▶ DATASET CONTENT
· · · · ·

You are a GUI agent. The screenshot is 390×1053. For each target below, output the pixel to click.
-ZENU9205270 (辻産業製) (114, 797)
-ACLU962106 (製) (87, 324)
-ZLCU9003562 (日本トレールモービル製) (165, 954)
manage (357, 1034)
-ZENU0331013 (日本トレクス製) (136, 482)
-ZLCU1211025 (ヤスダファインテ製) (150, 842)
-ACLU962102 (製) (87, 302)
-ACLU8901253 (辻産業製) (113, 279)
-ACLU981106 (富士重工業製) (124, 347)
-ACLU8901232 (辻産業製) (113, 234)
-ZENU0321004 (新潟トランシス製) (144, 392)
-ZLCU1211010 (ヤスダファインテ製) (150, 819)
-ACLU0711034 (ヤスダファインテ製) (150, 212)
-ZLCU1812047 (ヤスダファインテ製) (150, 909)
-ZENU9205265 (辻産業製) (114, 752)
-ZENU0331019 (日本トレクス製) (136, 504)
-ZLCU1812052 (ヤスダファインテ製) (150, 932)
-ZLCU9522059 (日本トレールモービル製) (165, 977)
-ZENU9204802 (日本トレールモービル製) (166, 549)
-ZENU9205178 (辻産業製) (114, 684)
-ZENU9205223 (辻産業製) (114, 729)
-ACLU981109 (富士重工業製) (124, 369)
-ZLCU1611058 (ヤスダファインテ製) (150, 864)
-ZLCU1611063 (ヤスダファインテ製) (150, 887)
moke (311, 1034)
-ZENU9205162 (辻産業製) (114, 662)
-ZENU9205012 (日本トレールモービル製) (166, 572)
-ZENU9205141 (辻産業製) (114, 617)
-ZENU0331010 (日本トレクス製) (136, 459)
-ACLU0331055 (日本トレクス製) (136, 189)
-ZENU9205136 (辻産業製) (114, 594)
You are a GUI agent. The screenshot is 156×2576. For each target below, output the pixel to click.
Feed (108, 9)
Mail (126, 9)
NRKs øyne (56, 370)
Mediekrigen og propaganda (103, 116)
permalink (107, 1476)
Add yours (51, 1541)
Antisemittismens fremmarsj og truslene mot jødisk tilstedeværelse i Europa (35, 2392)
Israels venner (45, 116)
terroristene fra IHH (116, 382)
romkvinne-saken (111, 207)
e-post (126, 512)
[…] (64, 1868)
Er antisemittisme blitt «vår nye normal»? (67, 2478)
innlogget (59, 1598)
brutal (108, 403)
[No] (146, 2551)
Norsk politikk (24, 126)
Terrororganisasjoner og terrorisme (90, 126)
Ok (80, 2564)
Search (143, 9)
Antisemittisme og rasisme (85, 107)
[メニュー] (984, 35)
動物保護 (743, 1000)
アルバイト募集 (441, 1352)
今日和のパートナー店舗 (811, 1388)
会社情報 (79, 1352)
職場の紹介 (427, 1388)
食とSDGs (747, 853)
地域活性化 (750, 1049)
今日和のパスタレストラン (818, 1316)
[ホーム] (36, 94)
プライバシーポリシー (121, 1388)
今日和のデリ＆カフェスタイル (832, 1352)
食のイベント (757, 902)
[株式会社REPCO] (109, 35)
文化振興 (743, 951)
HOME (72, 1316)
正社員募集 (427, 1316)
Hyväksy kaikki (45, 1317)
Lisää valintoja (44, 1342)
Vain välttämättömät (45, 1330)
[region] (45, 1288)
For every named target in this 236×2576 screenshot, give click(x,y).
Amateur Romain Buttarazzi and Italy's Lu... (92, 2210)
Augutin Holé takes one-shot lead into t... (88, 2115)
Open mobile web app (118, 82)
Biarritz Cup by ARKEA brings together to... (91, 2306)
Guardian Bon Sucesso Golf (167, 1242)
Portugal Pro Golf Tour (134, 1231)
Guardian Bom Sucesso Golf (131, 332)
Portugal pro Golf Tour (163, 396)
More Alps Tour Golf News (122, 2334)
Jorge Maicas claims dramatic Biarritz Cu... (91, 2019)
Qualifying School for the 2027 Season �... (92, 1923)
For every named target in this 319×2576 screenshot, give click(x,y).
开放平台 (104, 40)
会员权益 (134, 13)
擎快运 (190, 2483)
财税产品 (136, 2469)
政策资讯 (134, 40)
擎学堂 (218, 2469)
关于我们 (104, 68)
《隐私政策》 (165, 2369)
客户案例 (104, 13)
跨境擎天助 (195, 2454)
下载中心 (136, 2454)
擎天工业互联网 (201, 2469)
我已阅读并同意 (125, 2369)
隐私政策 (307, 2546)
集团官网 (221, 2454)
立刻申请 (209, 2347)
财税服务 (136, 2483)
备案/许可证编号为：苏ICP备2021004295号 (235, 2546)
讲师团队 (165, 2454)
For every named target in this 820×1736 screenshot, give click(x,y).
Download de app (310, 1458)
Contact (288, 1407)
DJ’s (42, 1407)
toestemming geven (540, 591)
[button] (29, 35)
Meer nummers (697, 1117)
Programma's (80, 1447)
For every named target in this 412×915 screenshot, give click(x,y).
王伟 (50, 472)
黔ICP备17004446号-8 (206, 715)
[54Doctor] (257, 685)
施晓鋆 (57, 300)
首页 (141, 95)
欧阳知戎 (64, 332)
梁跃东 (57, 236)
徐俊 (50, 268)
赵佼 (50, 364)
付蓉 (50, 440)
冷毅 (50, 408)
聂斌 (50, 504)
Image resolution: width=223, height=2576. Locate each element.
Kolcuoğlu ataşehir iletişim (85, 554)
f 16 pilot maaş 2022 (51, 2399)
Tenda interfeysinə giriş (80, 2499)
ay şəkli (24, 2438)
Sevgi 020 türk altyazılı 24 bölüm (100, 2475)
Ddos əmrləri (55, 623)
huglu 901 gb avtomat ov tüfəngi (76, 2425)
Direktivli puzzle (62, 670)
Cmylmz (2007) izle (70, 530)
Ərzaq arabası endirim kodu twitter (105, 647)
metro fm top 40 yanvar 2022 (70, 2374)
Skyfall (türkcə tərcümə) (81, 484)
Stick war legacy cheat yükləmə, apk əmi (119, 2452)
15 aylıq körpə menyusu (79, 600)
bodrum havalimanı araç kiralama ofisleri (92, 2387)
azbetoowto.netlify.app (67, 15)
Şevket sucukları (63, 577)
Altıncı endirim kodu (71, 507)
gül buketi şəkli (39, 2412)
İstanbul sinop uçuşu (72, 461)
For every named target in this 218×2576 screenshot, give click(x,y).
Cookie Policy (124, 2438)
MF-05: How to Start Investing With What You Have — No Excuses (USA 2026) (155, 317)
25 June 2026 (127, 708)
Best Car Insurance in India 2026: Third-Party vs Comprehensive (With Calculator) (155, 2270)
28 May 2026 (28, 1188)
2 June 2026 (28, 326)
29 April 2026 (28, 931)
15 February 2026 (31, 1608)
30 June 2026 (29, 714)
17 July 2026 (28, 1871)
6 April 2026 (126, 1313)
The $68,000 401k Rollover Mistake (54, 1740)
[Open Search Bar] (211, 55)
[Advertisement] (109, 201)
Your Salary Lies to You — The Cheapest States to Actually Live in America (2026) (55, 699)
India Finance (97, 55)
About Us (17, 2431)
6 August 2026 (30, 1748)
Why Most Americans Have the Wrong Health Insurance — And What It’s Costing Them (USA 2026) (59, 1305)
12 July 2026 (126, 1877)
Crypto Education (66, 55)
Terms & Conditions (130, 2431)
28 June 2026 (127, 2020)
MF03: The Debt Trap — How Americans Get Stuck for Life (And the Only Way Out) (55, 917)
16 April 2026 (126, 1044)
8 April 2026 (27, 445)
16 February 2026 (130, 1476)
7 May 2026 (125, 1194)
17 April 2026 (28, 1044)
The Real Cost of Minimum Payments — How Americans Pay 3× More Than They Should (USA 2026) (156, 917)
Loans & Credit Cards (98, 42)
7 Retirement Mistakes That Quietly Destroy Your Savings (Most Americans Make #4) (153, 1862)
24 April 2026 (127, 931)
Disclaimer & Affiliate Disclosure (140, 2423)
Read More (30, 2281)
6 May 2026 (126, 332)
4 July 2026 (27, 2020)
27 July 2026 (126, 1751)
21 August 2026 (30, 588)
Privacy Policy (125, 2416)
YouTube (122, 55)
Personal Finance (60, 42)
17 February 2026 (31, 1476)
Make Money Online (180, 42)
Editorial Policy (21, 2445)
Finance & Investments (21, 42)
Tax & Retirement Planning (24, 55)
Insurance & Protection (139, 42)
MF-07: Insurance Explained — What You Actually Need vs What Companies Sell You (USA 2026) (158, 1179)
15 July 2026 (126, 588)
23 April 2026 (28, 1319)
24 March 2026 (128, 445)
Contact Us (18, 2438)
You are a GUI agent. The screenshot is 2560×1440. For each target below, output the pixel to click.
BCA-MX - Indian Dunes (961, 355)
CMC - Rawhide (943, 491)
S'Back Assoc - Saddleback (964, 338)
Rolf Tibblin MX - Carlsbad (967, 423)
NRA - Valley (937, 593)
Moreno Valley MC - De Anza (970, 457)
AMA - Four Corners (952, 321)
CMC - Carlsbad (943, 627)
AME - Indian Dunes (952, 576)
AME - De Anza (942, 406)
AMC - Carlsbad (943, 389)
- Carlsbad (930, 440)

· · · · ·

▶ WHAT THE TASK REQUIRES
Please return every line from the first one in the records above down to the line containing "-ZLCU9522059 (日本トレールモービル製) (165, 977)", including both, exactly as written and nothing more.

▶ EXERCISE RESPONSE
You are a GUI agent. The screenshot is 390×1053. For each target below, output the pixel to click.
-ZENU9205270 (辻産業製) (114, 797)
-ACLU962106 (製) (87, 324)
-ZLCU9003562 (日本トレールモービル製) (165, 954)
manage (357, 1034)
-ZENU0331013 (日本トレクス製) (136, 482)
-ZLCU1211025 (ヤスダファインテ製) (150, 842)
-ACLU962102 (製) (87, 302)
-ACLU8901253 (辻産業製) (113, 279)
-ACLU981106 (富士重工業製) (124, 347)
-ACLU8901232 (辻産業製) (113, 234)
-ZENU0321004 (新潟トランシス製) (144, 392)
-ZLCU1211010 (ヤスダファインテ製) (150, 819)
-ACLU0711034 (ヤスダファインテ製) (150, 212)
-ZLCU1812047 (ヤスダファインテ製) (150, 909)
-ZENU9205265 (辻産業製) (114, 752)
-ZENU0331019 (日本トレクス製) (136, 504)
-ZLCU1812052 (ヤスダファインテ製) (150, 932)
-ZLCU9522059 (日本トレールモービル製) (165, 977)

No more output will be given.